シーズン後半(9〜11月)は、インド洋の海面水温が平年より高い状態が継続しますが、前半に比べ下がる傾向です。このため、対流活動もやや弱まり、上昇流も弱まります(④)。一方、ラニーニャ現象が強まると(⑤)、南シナ海からフィリピンの東海上にかけて海面水温が平年より高くなるため、対流活動が活発化する見込みです(⑥) (図2)。

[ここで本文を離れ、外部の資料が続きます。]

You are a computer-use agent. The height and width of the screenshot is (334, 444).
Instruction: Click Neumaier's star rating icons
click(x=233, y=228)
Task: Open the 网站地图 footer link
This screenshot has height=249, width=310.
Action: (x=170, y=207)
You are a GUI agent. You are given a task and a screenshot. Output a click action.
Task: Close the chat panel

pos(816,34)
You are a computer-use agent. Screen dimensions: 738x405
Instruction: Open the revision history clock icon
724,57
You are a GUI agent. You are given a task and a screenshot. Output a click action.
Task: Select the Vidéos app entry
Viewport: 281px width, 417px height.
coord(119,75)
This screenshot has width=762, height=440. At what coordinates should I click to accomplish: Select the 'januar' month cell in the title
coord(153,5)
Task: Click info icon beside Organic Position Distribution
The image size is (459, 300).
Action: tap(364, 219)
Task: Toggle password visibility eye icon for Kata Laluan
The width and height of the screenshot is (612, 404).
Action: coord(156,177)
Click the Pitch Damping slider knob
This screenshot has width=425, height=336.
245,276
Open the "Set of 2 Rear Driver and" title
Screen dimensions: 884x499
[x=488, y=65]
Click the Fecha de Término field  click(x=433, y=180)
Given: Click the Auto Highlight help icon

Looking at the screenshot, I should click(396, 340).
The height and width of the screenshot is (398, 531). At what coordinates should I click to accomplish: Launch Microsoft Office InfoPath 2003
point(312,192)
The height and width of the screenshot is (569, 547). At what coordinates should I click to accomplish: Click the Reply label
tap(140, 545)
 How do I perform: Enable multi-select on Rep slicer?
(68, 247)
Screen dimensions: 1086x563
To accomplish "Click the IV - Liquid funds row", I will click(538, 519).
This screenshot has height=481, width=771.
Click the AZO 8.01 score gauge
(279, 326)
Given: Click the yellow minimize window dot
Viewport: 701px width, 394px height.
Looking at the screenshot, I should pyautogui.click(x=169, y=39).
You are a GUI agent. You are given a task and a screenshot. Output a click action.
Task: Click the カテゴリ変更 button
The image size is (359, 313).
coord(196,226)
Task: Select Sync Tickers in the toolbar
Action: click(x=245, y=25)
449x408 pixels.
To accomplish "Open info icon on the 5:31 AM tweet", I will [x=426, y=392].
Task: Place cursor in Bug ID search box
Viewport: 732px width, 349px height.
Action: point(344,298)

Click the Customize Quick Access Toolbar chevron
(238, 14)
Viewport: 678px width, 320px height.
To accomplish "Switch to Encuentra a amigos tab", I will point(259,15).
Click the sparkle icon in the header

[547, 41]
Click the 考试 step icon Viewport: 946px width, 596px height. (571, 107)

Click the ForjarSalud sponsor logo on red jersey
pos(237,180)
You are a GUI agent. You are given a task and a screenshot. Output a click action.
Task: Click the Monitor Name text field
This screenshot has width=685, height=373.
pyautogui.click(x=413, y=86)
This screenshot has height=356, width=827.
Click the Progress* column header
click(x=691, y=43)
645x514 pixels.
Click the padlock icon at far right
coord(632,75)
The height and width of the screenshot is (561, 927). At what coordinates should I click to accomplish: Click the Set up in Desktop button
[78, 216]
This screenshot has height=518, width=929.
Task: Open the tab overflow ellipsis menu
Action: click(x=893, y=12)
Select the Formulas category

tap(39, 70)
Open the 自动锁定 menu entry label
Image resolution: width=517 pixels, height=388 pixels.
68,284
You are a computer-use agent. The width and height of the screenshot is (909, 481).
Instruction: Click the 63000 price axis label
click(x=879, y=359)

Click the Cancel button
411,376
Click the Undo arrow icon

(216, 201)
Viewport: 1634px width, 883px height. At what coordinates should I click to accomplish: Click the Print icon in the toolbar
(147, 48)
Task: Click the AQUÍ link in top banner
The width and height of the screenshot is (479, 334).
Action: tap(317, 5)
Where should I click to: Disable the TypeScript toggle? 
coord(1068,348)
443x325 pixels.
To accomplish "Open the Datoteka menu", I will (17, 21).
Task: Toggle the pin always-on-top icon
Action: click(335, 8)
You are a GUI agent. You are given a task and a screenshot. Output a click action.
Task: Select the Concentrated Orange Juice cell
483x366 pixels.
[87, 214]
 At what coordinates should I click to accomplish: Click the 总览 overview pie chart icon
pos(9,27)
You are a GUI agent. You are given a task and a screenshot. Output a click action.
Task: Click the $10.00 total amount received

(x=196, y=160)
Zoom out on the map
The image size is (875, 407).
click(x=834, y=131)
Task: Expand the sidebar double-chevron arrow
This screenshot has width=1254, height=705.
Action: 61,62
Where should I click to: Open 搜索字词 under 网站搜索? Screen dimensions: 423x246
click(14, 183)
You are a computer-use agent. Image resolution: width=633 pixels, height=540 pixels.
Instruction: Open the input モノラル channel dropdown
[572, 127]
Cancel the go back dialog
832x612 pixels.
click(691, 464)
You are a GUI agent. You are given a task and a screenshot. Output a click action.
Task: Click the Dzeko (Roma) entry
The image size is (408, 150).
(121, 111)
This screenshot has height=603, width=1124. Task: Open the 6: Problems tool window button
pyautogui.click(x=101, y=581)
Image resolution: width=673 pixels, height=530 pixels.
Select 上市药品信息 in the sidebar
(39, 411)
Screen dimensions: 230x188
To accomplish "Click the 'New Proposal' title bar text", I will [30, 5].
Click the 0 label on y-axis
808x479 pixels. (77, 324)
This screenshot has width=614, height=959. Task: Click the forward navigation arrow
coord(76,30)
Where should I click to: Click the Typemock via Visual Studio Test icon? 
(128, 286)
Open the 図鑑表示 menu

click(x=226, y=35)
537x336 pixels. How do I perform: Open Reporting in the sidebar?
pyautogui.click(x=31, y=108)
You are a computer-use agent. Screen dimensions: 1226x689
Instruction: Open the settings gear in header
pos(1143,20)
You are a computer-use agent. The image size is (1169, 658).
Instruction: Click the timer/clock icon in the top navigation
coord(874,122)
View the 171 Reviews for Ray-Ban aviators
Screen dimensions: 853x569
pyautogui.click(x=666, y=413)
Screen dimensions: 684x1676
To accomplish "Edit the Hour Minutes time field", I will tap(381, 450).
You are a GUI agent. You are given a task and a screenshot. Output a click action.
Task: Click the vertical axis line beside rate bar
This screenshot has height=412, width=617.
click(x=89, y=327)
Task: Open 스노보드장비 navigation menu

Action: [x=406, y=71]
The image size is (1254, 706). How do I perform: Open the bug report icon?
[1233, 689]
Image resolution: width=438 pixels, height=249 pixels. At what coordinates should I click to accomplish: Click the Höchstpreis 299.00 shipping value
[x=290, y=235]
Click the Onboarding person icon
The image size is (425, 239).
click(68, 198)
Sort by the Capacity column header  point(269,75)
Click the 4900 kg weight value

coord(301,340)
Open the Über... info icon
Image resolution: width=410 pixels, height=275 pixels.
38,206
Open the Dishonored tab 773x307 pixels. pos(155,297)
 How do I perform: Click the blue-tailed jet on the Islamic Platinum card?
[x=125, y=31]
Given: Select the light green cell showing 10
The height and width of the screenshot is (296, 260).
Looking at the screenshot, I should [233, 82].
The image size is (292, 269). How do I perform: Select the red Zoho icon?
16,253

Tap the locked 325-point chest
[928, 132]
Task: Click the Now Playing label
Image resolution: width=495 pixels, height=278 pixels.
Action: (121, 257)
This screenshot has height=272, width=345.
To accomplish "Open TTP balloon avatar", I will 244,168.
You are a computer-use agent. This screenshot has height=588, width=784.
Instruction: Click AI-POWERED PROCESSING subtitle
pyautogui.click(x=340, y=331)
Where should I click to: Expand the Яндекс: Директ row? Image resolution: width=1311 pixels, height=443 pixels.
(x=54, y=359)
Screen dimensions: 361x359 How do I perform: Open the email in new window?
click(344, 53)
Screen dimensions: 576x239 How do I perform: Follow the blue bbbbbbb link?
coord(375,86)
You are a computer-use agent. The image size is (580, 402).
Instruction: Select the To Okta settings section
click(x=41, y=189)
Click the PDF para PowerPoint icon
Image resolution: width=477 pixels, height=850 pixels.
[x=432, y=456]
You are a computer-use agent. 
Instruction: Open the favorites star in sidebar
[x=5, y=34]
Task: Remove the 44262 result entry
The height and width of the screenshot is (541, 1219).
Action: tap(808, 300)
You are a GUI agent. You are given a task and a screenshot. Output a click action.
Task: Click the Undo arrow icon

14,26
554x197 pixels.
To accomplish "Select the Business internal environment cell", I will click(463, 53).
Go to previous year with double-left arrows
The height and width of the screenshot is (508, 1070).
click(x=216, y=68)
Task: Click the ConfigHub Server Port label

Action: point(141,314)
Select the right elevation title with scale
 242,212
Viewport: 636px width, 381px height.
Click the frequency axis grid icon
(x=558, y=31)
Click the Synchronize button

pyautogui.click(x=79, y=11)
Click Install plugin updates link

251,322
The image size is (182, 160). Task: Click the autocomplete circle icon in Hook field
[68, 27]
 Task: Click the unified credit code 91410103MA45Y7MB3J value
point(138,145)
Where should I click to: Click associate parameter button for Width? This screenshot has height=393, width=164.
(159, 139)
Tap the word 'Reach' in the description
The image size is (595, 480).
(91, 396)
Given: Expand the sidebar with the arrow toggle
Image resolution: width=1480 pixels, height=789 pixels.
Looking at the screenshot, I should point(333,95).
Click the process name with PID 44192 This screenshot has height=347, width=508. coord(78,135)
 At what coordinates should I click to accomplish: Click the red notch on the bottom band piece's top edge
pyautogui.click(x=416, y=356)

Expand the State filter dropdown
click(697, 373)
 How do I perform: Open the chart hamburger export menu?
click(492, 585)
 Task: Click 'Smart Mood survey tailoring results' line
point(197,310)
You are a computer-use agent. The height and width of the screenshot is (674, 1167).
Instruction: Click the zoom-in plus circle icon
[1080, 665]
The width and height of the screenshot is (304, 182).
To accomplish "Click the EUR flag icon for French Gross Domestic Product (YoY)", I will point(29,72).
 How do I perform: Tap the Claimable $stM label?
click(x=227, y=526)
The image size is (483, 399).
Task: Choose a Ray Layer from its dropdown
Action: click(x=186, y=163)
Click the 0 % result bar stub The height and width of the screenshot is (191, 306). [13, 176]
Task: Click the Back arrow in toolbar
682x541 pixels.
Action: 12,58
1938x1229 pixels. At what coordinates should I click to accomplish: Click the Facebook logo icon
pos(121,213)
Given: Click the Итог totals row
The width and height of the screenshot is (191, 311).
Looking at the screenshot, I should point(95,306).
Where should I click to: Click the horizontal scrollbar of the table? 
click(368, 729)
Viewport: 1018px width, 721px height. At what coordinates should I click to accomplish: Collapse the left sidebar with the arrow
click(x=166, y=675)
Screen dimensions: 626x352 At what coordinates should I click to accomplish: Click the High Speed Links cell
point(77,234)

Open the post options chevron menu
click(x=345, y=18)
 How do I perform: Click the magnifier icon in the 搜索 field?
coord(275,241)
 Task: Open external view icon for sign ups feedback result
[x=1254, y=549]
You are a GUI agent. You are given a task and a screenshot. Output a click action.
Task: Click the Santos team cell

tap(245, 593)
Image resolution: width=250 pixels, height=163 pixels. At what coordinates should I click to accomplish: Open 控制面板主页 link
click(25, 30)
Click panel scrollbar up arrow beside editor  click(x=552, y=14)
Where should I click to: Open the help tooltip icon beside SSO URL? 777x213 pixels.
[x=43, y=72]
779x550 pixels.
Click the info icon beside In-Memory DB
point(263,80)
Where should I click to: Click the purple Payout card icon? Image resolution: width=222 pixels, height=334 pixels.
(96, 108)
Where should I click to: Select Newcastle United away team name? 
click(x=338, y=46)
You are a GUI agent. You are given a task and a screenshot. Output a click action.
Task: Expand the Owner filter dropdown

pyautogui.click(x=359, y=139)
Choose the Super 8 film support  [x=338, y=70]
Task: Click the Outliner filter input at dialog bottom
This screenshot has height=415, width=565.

図2 9〜11月のインド洋から太平洋の対流活動の模式図

 

<台風の発生位置について>

今シーズンは「ラニーニャ現象」が発生する見込みです。近年の研究(※2)によると、ラニーニャ現象が発生した年の台風の発生位置は、東経150度より東の熱帯域で少なくなり、日本の南海上で平年より多くなる傾向があることが示されています(図3)。

図3 台風の発生位置の傾向

 

<台風の進路傾向について>

同じ研究で、ラニーニャ現象が発生した年の台風の進路は、フィリピンの東から日本の東海上へ進む台風は少ない傾向が示されています(図4)。

図4 台風の進路の傾向

 

類似年の台風発生数

1951年以降、エルニーニョ監視海域(NOAA/米海洋大気局)の予想海面水温とインド洋の予想海面水温が、今年の予測と類似している年は、4例(2020、2016、2010、1998年)です。各年の台風発生数は14~26個、平均すると19.8個で、類似年の台風発生数は平年より少ない状況です。

類似年と今年の台風発生数(月別・年間)

 
1月
2月
3月
4月
5月
6月
7月
8月
9月
10月
11月
12月
年間
2024年(※3)
0
0
0
0
2
2020
0
0
0
0
1
1
0
8
3
6
3
1️
23
2016
0
0
0
0
0
0
4
7
7
4
3
1
26
2010
0
0
1
0
0
0
2
5
4
2
0
0
14
1998
0
0
0
0
0
0
1
3
5
2
3
2
16
平年(※4)
0.3
0.3
0.3
0.6
1.0
1.7
3.7
5.7
5.0
3.4
2.2
1.0
25.1
※2 参考文献:Song, J., P. J. Klotzbach, and Y. Duan, 2020: Differences in Western North Pacific Tropical Cyclone Activity among Three El Niño Phases. J. Climate, 33, 7983–8002, https://doi.org/10.1175/JCLI-D-20-0162.1.
※3 2024年は、6月4日現在の発生数です。
※4 平年:統計期間1991〜2020年の平年値を使用しています。

 

参考1:インド洋の全体昇温と大気の流れ

夏にインド洋の海面水温が高い時、インド洋では対流活動が活発になり、上昇流が卓越します。一方、フィリピン近海では下降流が卓越して、対流活動が不活発になり、雲が発生しにくくなります(図5)。

図5 インド洋の全体昇温と大気の流れの模式図

参考2:ラニーニャ現象

ラニーニャ現象は、太平洋赤道域の日付変更線付近から南米沿岸にかけての海面水温が平年より低くなる現象です。東風が平常時よりも強く、太平洋赤道域の西部に温かい海水がより厚く蓄積します。この影響で、北西太平洋の主な台風発生域の海面水温は平年より西寄りで高くなり、対流活動が活発になる傾向があります(図6)。この場合、台風の発生位置が平常時よりも西にずれる傾向があり、海面水温が高い海域を通る時間が短くなって台風の発生から消滅までの寿命が短くなる傾向があります。また、日本の近海で発生することもあるため、その場合、発生から日本への接近までの時間が、短くなる可能性もあります。